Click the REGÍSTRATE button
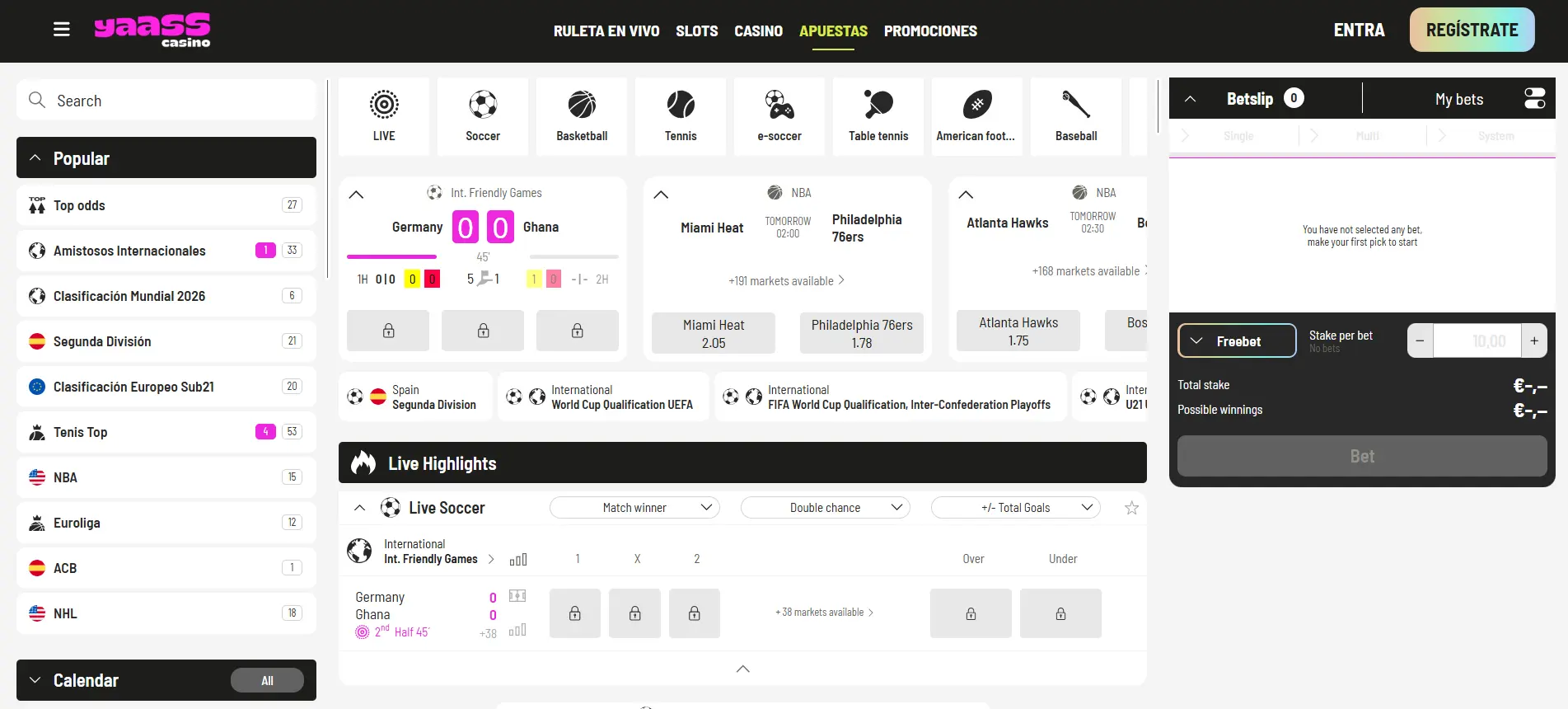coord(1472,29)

============================================================

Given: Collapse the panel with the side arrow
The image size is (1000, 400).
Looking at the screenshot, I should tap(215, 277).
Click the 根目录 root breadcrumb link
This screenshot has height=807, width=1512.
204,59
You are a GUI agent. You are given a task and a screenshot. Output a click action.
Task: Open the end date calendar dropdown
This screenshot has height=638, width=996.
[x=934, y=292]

============================================================

## WORK INSTRUCTION
Extract exactly and only the lines above from the line containing "Given: Collapse the panel with the side arrow" through the line containing "Task: Open the end date calendar dropdown", both end lines included.

## ANSWER FOR THIS EXERCISE
Given: Collapse the panel with the side arrow
The image size is (1000, 400).
Looking at the screenshot, I should tap(215, 277).
Click the 根目录 root breadcrumb link
This screenshot has height=807, width=1512.
204,59
You are a GUI agent. You are given a task and a screenshot. Output a click action.
Task: Open the end date calendar dropdown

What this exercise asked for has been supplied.